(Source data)
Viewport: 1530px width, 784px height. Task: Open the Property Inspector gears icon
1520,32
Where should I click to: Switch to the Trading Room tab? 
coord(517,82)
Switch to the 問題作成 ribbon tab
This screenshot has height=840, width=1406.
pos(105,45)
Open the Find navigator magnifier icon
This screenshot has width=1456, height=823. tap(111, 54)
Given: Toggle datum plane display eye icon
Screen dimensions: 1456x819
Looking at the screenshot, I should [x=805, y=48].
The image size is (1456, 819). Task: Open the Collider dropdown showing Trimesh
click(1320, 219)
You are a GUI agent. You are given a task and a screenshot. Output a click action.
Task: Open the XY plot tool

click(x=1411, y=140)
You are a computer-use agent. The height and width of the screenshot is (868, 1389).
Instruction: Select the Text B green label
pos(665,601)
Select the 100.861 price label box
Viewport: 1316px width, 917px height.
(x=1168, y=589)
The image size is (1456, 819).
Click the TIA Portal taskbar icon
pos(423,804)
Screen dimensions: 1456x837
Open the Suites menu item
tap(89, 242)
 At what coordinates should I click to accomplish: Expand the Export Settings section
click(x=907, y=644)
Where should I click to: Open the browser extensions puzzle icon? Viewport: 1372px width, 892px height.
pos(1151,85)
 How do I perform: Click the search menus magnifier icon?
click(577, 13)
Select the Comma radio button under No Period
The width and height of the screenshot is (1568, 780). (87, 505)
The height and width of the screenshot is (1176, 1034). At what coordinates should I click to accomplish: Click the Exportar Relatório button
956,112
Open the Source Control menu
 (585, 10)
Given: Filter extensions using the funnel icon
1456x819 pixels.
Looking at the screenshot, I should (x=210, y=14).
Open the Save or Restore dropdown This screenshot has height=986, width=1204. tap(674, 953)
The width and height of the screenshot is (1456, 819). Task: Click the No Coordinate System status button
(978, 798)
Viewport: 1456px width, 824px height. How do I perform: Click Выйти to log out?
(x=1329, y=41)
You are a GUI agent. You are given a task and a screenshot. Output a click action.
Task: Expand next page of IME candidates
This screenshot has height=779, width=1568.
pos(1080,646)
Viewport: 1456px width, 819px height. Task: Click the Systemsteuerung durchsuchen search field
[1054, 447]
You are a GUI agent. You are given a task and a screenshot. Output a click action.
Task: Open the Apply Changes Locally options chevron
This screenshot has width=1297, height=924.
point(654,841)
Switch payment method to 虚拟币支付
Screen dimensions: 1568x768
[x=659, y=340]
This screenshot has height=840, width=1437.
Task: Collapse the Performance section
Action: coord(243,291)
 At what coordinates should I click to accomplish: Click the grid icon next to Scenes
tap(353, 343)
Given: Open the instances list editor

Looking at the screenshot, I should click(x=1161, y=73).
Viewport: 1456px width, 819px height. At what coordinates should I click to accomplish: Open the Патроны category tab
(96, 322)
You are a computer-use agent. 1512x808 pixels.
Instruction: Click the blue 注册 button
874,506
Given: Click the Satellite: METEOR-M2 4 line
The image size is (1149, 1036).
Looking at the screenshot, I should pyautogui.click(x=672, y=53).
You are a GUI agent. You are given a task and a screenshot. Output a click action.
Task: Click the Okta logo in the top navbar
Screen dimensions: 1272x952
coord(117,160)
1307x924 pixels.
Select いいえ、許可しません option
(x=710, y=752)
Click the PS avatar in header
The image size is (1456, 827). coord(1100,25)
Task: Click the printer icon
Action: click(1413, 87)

Exercise details:
Read the data above. Pull out each line in which the string "computer" appears.

Solution to this problem:
You are a computer-use agent. The height and width of the screenshot is (868, 1389).
You are a computer-use agent. 1512x808 pixels.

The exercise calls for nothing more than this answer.